Reproduce the rows starting at the line that contains "Identify the location of legend-label: Bourdalat." and ending at the last row, keeping the requests, and raise each coordinate in the answers by 23. Leave the pictures out.

Data extract START

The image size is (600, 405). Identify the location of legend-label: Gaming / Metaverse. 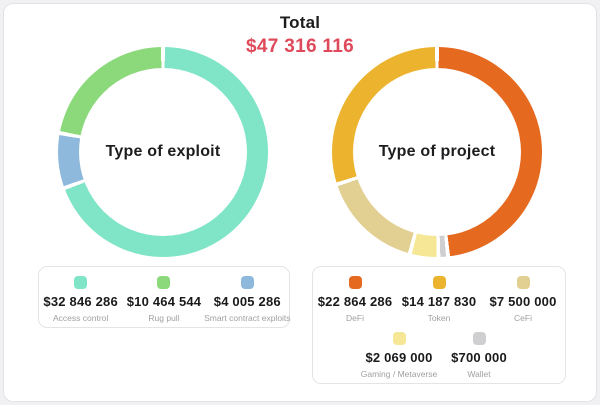
(399, 374).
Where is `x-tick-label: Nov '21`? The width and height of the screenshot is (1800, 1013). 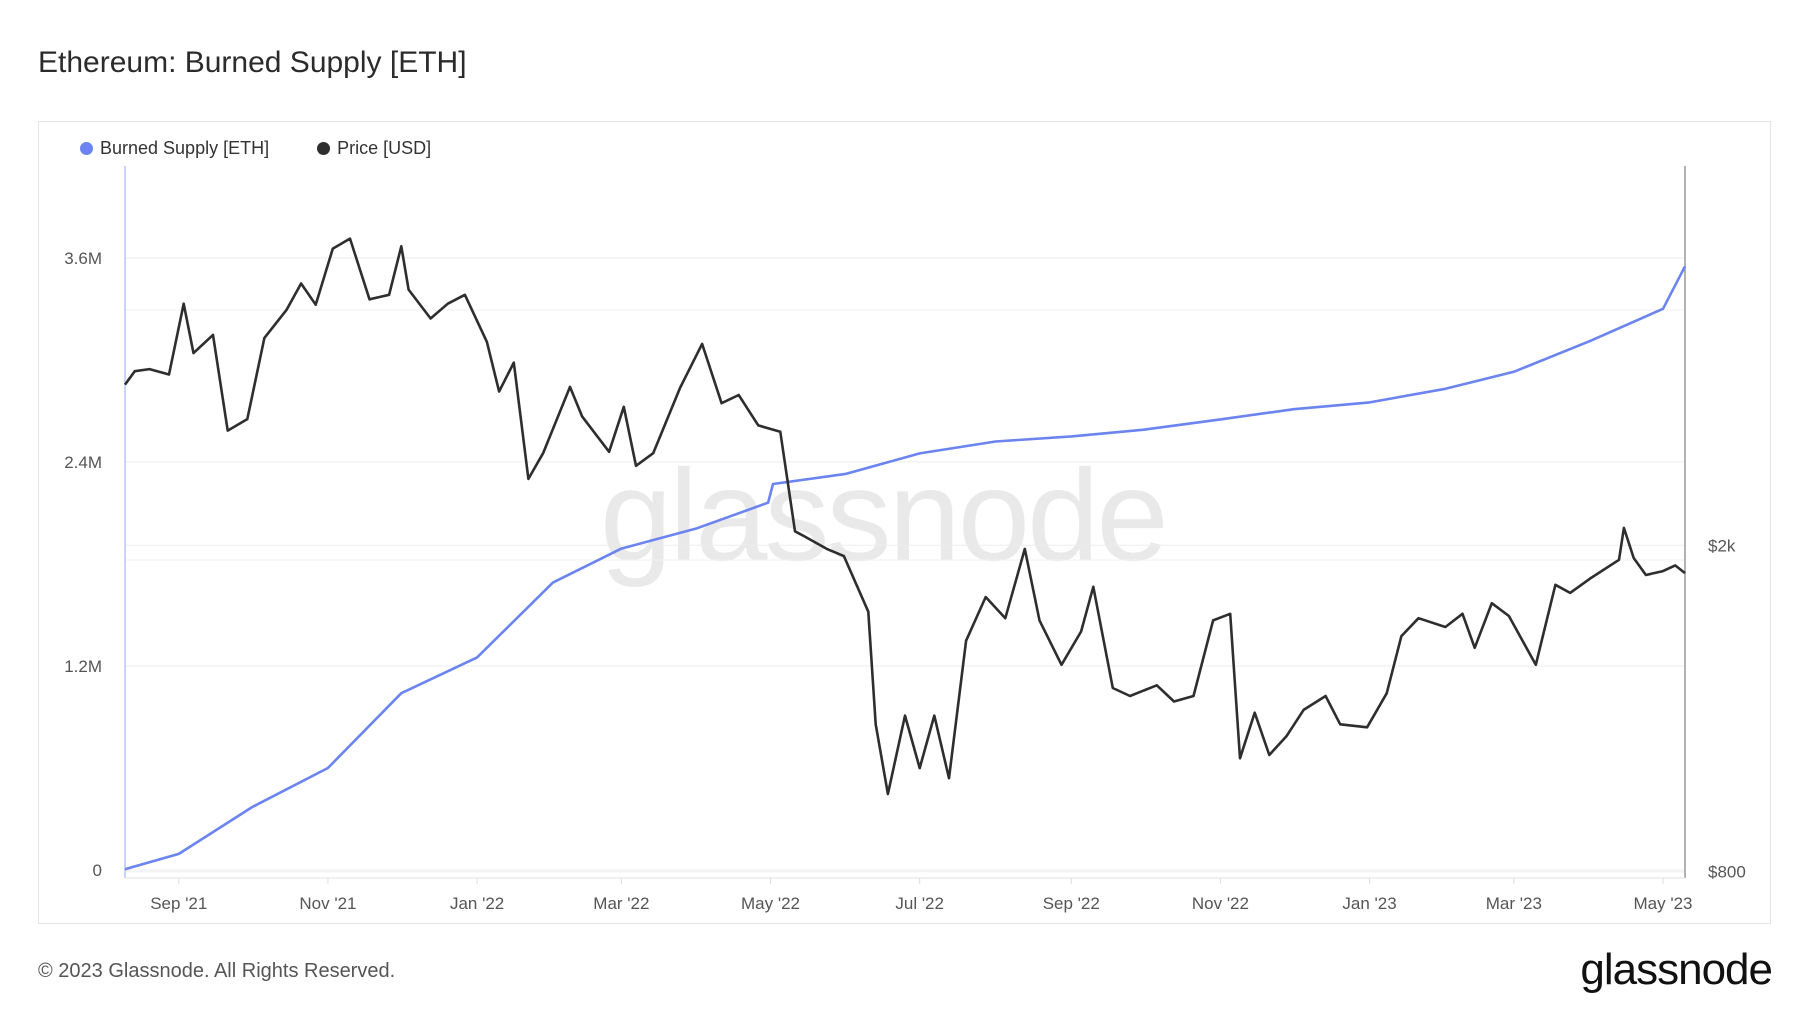 x-tick-label: Nov '21 is located at coordinates (328, 904).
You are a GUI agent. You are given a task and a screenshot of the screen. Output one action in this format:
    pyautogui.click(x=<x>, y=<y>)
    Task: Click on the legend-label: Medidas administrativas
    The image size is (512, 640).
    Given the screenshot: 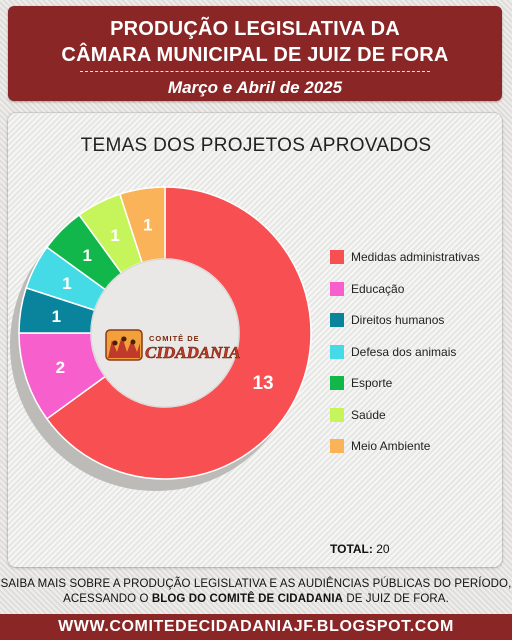 What is the action you would take?
    pyautogui.click(x=416, y=257)
    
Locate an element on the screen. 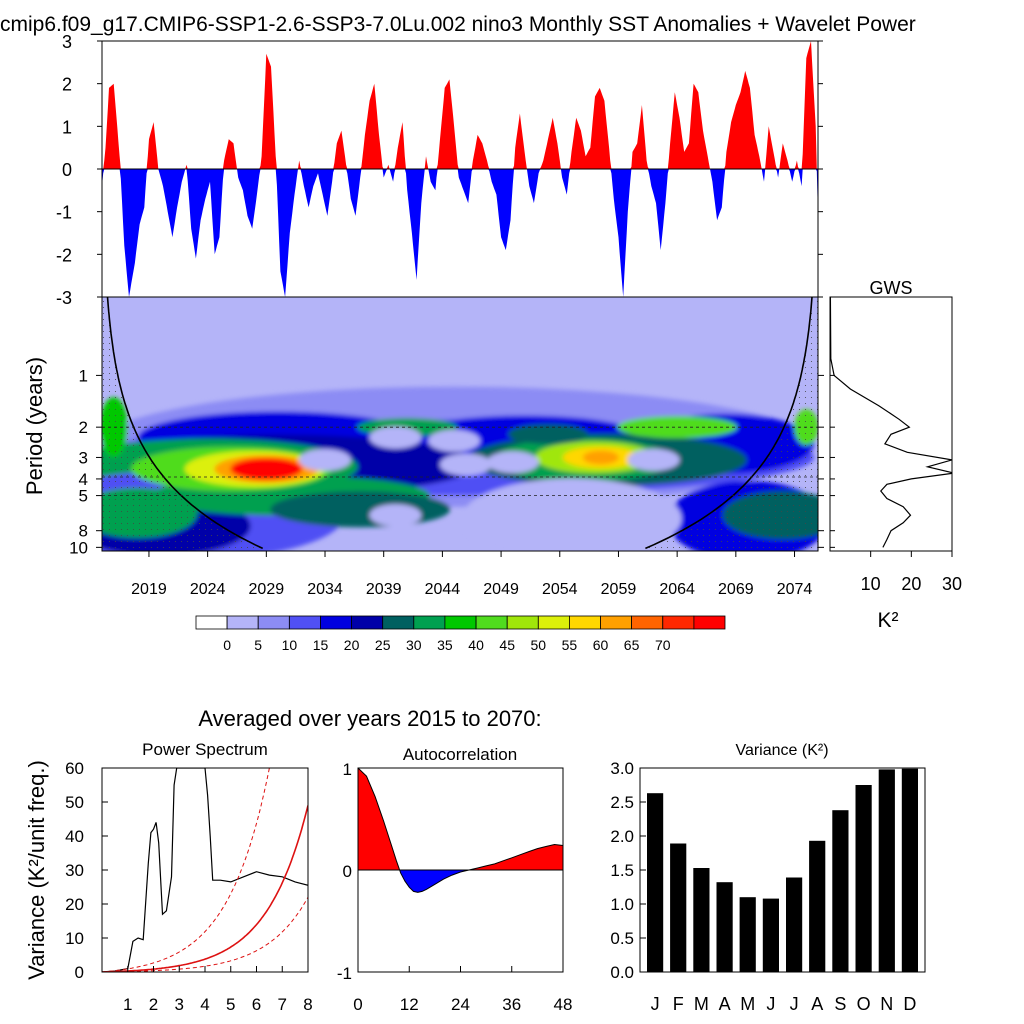 Image resolution: width=1024 pixels, height=1024 pixels. gws-line is located at coordinates (891, 422).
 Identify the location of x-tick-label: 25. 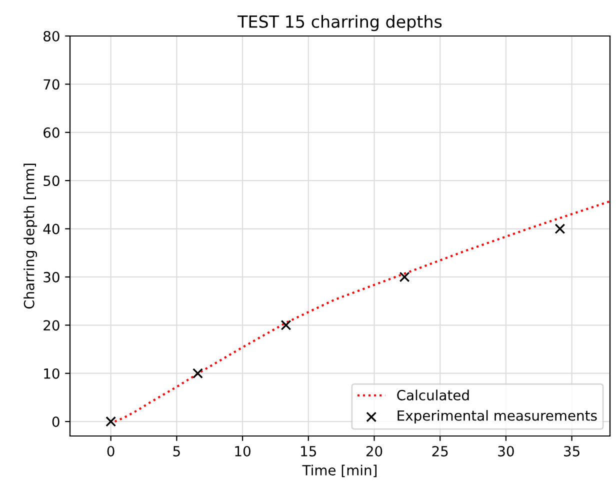
(440, 451).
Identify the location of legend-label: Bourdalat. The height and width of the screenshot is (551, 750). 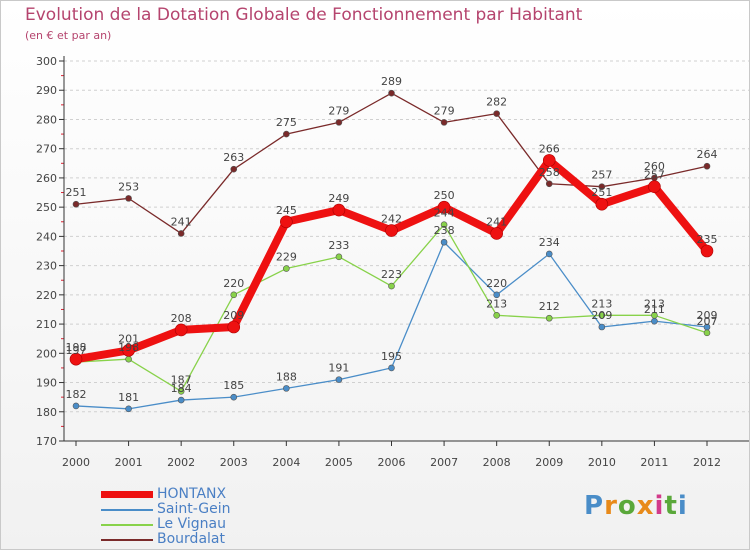
(191, 539).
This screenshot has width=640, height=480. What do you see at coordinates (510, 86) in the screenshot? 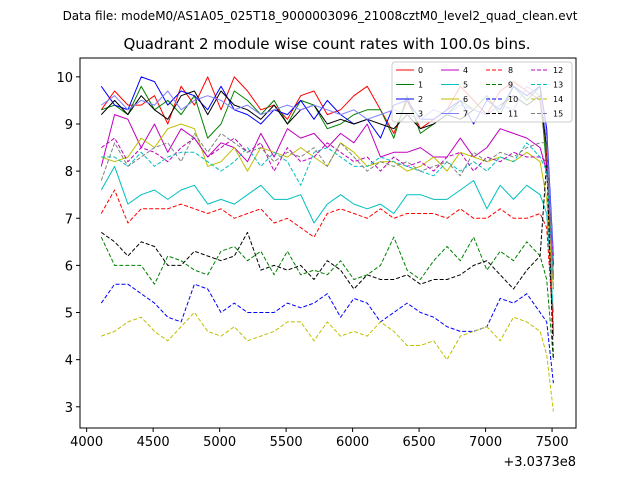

Data extract END

Written answer |
Identify the location of legend-label: Bourdalat. The height and width of the screenshot is (551, 750). 
(214, 562).
This screenshot has width=640, height=480. What do you see at coordinates (510, 86) in the screenshot? 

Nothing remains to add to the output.